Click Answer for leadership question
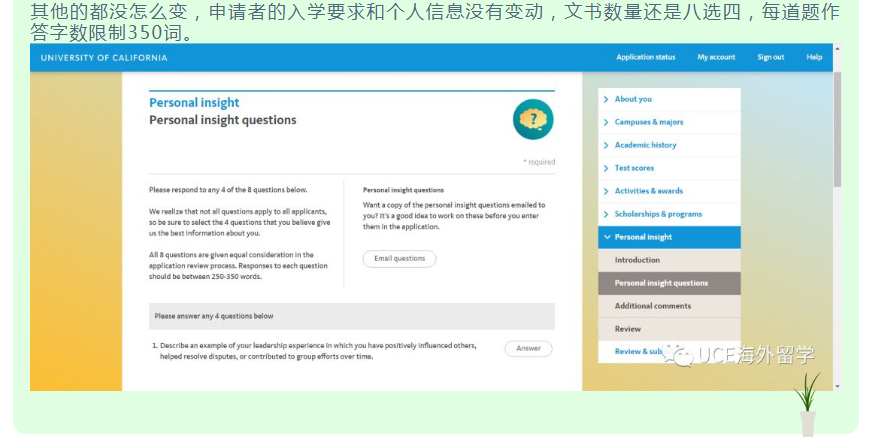 click(528, 349)
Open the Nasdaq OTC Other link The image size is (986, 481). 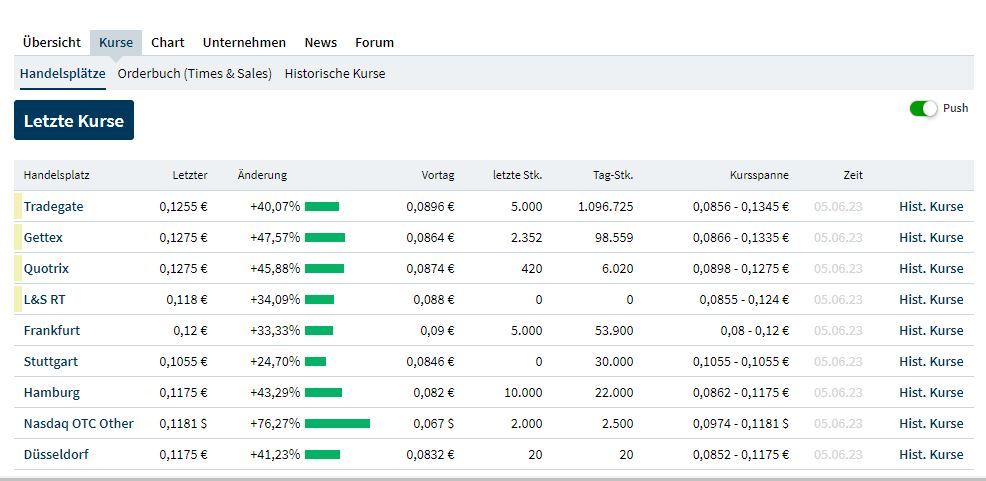click(79, 423)
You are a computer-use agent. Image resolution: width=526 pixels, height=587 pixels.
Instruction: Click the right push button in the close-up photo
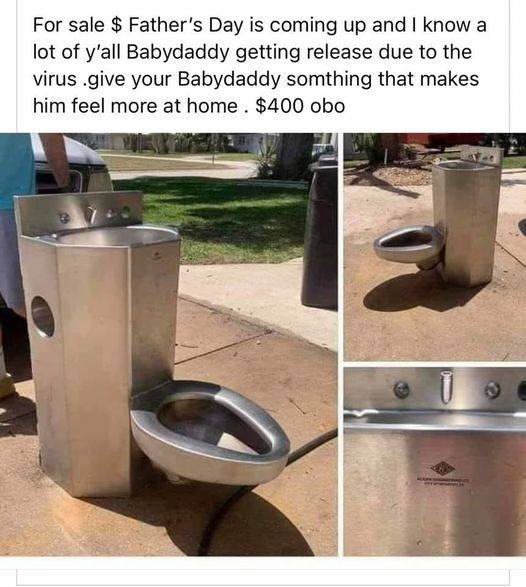(492, 390)
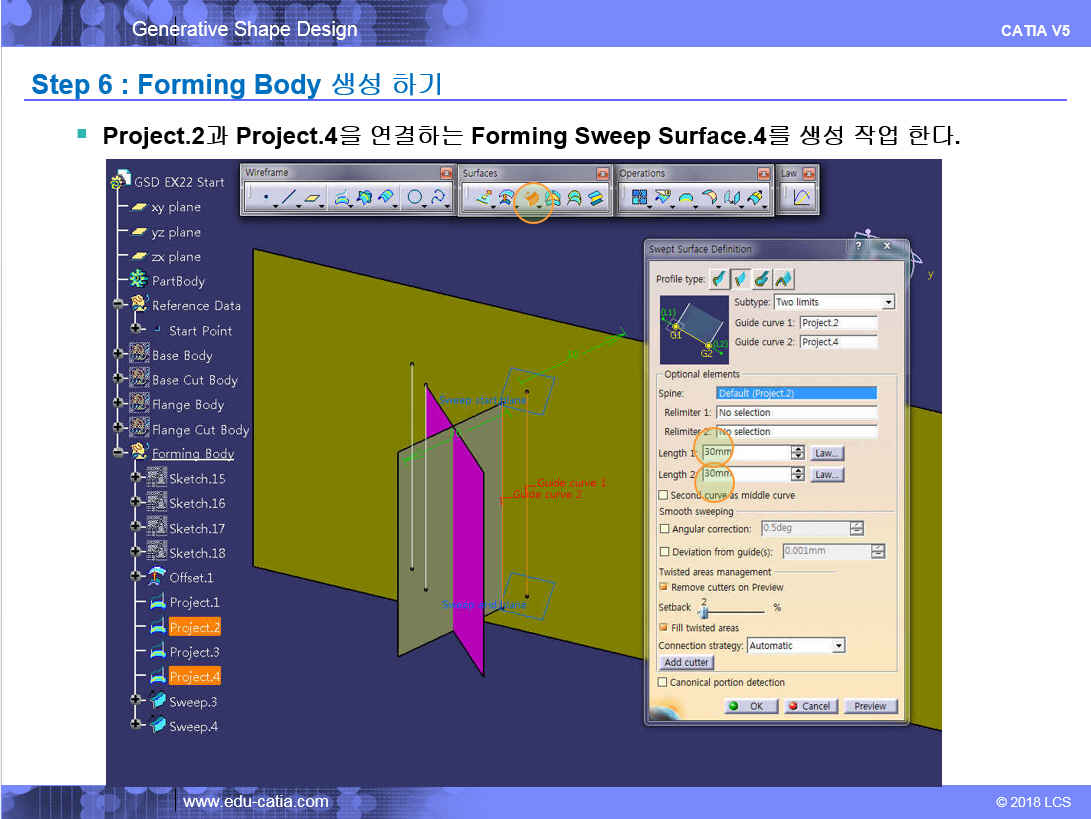Open the Connection strategy dropdown
Image resolution: width=1091 pixels, height=819 pixels.
point(838,646)
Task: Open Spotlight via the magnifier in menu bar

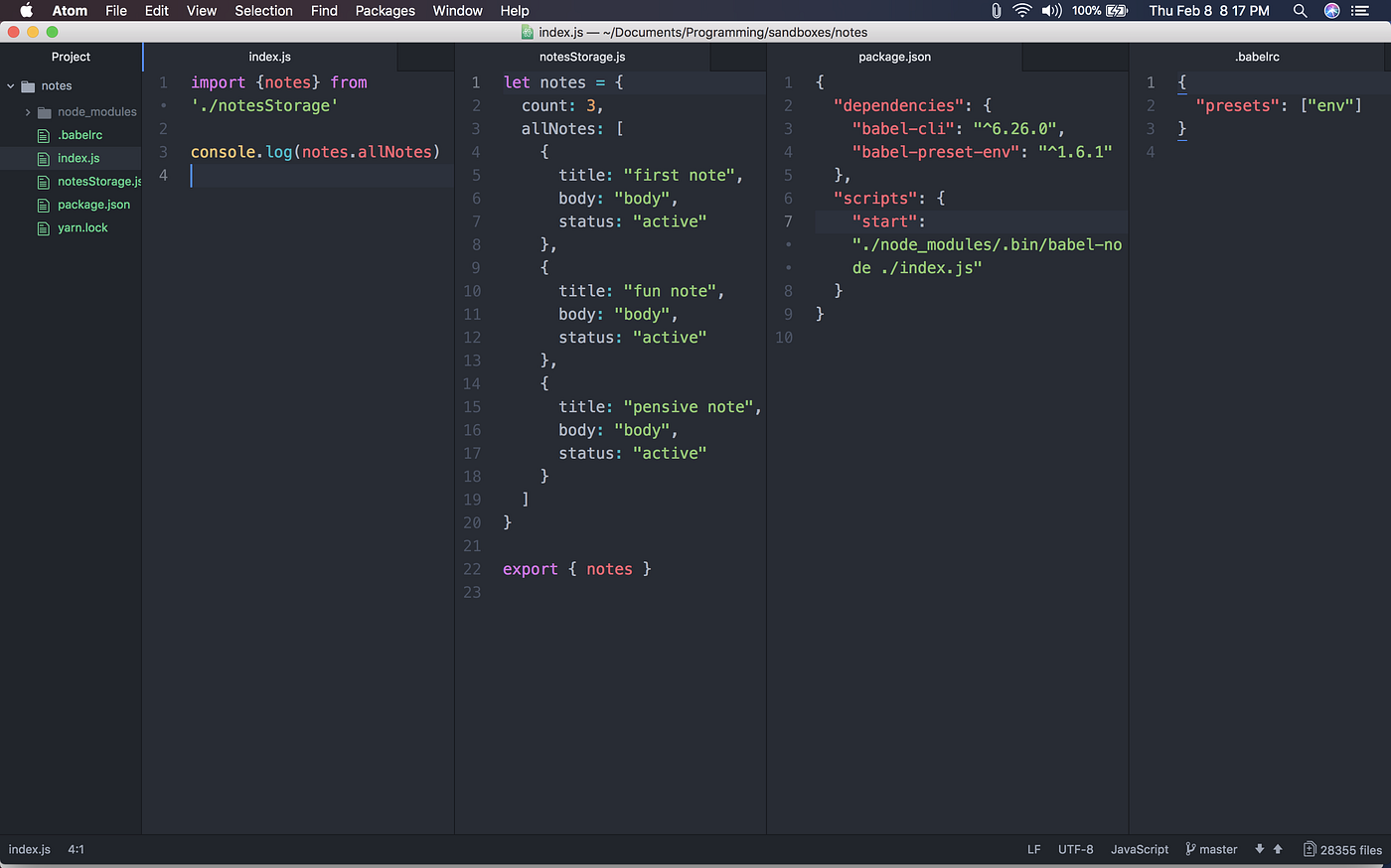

######

- **Work instruction**
Lines from the one containing "You are a computer-use" through the end of the entries above, both included, are to be written out exactly; no pictures and no other lines.

- **Response area**
You are a computer-use agent. Image resolution: width=526 pixels, height=587 pixels.
Instruction: Click the right push button in the close-up photo
(492, 390)
Open the Connection strategy dropdown
Image resolution: width=1091 pixels, height=819 pixels.
point(838,646)
Task: Open Spotlight via the magnifier in menu bar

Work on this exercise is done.